Initially the bundled-payment model for joint replacements was introduced as a voluntary option and enrolled more than 300 U.S. hospitals. Evidence of its success at lowering costs and maintaining quality led to a newer, mandatory program covering nearly 800 hospitals, as a prelude to a much wider use of bundled payment models. However, there have been concerns that some covered hospitals will not be able to achieve cost savings, and will stop performing these surgeries rather than lose money on them. The agency that administers Medicare, the Centers for Medicare & Medicaid Services (CMS), recently started cutting back its mandatory bundled payment programs and putting more emphasis on voluntary programs.
For the study, Navathe and colleagues used data from the American Hospital Association and CMS. They compared organizational characteristics and measures of costs and care quality for 302 hospitals in the voluntary bundled-payment joint-replacement program ("Bundled Payments for Care Improvement") and 799 in the mandatory program ("Comprehensive Care for Joint Replacement").

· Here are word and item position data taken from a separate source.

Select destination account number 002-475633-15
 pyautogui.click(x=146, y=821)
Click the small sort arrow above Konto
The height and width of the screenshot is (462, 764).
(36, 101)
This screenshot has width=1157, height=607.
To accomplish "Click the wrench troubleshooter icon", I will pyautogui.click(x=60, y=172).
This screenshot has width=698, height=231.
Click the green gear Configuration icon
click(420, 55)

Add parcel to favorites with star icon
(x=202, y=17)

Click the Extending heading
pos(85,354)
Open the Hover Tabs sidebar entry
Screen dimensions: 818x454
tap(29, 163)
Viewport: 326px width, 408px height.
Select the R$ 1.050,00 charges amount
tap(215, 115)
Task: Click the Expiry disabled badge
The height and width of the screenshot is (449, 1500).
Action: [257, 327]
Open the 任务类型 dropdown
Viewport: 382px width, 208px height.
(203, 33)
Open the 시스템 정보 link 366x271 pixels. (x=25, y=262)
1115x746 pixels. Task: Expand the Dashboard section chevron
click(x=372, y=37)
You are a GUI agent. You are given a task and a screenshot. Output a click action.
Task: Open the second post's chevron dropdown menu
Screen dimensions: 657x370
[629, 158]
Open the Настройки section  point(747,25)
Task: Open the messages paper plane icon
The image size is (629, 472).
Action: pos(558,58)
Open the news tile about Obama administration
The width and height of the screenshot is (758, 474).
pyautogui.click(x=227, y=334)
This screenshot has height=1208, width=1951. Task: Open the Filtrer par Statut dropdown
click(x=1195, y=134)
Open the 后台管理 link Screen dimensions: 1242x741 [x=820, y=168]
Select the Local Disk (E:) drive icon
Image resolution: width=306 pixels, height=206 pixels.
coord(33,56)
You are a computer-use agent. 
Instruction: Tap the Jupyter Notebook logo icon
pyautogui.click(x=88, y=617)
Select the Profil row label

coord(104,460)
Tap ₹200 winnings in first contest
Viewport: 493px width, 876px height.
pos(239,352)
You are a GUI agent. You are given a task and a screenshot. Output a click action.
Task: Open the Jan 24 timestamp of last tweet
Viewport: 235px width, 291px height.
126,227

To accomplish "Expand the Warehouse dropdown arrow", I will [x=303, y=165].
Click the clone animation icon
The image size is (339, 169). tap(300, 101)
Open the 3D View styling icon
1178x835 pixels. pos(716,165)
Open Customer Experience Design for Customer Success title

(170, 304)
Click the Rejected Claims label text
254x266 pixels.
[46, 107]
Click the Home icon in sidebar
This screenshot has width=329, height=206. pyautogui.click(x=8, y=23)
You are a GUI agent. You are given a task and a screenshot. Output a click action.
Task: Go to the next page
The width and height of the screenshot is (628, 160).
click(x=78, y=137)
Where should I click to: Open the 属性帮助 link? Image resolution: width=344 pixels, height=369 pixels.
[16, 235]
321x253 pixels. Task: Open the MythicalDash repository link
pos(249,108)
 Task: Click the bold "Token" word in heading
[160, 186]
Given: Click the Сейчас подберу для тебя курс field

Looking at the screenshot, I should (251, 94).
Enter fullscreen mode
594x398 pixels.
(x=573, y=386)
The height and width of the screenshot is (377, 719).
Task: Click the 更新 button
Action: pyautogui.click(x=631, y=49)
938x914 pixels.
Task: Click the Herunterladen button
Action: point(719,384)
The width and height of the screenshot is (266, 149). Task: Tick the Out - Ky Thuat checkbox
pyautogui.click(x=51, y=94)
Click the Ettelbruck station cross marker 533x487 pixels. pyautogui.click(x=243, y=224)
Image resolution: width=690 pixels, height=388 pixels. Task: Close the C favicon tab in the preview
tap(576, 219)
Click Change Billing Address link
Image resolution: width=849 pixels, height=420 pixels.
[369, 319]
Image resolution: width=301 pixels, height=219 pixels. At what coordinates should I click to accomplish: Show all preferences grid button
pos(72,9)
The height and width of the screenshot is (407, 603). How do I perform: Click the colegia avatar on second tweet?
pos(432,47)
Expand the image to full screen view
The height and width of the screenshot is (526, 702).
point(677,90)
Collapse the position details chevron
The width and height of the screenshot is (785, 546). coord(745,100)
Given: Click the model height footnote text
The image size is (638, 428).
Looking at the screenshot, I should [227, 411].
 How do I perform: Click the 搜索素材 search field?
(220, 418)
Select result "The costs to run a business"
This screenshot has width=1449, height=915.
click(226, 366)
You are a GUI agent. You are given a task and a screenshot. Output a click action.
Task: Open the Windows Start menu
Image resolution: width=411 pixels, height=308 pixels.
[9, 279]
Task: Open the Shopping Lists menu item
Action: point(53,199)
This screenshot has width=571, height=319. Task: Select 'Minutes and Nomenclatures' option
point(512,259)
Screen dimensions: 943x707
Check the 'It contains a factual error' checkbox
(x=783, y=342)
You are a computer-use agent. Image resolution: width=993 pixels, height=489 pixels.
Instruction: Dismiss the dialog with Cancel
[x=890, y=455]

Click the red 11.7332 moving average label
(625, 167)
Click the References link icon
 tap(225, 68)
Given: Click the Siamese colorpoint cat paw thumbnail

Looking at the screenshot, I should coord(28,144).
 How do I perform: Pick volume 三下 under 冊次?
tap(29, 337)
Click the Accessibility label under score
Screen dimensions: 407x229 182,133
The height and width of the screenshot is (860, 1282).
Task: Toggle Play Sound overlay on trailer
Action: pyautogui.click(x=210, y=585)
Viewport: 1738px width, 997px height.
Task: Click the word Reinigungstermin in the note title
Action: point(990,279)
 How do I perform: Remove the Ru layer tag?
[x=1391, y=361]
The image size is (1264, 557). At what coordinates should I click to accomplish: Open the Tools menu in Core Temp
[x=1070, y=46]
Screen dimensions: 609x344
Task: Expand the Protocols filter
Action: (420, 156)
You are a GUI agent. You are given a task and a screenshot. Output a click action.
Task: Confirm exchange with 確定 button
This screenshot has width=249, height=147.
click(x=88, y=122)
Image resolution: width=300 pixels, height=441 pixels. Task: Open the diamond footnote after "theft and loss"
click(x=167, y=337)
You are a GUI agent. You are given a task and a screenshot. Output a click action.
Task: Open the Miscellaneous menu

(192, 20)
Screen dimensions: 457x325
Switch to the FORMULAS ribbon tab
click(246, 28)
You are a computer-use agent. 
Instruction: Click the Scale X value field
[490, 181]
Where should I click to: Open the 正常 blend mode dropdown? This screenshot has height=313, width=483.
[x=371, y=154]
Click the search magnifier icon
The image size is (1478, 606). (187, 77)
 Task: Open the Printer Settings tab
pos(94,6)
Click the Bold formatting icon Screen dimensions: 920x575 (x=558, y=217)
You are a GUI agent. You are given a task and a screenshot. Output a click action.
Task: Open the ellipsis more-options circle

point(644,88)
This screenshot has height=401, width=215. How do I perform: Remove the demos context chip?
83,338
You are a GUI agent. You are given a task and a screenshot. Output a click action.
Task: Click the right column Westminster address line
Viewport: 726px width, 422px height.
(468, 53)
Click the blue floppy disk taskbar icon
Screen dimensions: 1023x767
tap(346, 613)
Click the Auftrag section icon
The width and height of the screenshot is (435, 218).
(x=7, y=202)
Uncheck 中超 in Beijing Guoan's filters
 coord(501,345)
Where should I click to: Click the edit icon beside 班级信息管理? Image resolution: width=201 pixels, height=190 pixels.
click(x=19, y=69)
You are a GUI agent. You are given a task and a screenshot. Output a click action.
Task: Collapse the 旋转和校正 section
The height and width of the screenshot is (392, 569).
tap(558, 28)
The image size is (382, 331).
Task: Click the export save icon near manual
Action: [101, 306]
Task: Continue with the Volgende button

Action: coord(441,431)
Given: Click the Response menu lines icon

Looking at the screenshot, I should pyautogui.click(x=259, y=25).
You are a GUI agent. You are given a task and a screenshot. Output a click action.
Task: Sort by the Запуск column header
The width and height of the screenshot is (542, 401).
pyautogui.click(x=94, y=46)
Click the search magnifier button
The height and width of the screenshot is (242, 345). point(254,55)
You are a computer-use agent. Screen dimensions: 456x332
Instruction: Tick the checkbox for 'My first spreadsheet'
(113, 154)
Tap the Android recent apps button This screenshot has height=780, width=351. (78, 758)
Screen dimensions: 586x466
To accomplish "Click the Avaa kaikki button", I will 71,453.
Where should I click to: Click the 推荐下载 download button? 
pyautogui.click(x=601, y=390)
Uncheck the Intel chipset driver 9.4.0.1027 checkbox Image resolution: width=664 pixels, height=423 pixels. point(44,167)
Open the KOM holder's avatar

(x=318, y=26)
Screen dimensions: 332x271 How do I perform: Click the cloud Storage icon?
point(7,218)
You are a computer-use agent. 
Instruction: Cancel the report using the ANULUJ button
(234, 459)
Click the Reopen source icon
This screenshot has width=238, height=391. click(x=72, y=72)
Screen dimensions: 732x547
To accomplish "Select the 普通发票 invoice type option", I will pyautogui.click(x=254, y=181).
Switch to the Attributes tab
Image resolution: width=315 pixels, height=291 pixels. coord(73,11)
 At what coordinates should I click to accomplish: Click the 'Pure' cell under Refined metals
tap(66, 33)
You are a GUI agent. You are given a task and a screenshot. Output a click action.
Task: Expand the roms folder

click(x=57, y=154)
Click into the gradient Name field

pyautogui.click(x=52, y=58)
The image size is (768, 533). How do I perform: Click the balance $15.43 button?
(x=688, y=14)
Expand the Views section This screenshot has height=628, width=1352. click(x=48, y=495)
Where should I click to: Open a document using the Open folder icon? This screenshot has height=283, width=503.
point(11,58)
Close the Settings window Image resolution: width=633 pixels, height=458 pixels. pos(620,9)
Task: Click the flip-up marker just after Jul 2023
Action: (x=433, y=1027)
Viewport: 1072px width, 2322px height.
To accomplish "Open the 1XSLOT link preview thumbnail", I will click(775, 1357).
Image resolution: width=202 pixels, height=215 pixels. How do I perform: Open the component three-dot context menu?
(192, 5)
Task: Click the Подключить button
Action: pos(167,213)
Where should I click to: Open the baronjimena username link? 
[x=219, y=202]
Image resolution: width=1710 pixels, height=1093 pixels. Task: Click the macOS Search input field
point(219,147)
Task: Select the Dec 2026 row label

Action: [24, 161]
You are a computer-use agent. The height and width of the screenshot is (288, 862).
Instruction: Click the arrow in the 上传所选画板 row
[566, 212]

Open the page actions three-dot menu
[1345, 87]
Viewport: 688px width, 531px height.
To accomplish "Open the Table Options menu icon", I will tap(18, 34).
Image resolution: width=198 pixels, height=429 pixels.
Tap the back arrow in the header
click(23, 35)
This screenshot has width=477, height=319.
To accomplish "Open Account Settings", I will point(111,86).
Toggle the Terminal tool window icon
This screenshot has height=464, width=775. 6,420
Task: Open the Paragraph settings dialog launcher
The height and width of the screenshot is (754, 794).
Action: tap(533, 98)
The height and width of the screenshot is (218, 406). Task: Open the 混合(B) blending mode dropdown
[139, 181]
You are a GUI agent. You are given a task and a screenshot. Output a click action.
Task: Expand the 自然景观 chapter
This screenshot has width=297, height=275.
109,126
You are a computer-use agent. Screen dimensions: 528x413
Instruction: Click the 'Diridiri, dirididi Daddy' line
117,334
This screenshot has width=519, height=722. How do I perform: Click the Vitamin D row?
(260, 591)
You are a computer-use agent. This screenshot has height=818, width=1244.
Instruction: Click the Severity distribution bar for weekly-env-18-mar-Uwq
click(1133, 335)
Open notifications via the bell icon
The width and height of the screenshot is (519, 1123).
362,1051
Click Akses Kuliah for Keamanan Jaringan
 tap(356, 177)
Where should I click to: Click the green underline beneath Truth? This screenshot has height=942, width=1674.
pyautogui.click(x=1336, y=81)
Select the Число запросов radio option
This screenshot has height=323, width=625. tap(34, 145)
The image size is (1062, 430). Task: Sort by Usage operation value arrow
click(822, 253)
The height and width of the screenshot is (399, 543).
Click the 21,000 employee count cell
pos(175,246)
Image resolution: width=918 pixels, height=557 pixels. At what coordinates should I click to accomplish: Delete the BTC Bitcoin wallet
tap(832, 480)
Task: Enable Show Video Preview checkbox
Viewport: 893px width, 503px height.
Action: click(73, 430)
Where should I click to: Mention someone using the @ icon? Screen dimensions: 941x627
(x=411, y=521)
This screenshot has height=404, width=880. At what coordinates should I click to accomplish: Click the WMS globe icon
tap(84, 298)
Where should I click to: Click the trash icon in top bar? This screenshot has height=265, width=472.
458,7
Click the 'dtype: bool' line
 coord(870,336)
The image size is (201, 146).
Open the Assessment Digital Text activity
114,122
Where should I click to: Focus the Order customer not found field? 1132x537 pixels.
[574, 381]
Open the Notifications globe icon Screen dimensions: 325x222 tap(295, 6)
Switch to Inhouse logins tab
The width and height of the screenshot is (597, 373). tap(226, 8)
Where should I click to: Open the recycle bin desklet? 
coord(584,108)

The researchers found no large differences in baseline spending, care quality, or financial risk exposure for voluntary vs. mandatory program hospitals. "The mandatory program does not seem to have disadvantaged its participants compared to voluntary participants on average, with respect to spending and care quality," Navathe said.
However, there were significant organizational differences between the two hospital groups. Those in the voluntary program were of course self-selected; they were on average larger, and handled a greater volume of joint-replacement surgeries. To some extent that was expected; as Navathe and colleagues have shown in a prior study, the hospitals that save money under bundled-payments programs tend to be those that are larger, with a higher volume of procedures. What that means, though, is that hospitals in the voluntary program probably are not as representative of hospitals nationwide.
"In other words, we think mandatory bundled-payment programs can produce more generalizable evidence of cost-savings," Navathe said.
"These emerging bundled-payment policies should engage a broad range of hospitals in order to bring cost savings and quality improvements to patients across the nation–and that is likely to require a mix of mandatory programs and additional targeted voluntary programs," said study senior author Ezekiel J. Emanuel, MD, PhD, professor and chair of the department of Medical Ethics and Health Policy at Penn Medicine.
The other co-authors of the paper were Daniel Polsky, Yash Shah, Qian Huang, Jingsan Zhu, Zoe M. Lyon, Josh Rolnick, and Joseph R. Martinez, all of Penn; Joshua M. Liao of the University of Washington School of Medicine, and Robin Wang of Cornell University.
Funding for the study was provided by the Commonwealth Fund.
Penn Medicine is one of the world's leading academic medical centers, dedicated to the related missions of medical education, biomedical research, and excellence in patient care. Penn Medicine consists of the Raymond and Ruth Perelman School of Medicine at the University of Pennsylvania (founded in 1765 as the nation's first medical school) and the University of Pennsylvania Health System, which together form a $7.8 billion enterprise.
The Perelman School of Medicine has been ranked among the top medical schools in the United States for more than 20 years, according to U.S. News & World Report's survey of research-oriented medical schools. The School is consistently among the nation's top recipients of funding from the National Institutes of Health, with $405 million awarded in the 2017 fiscal year.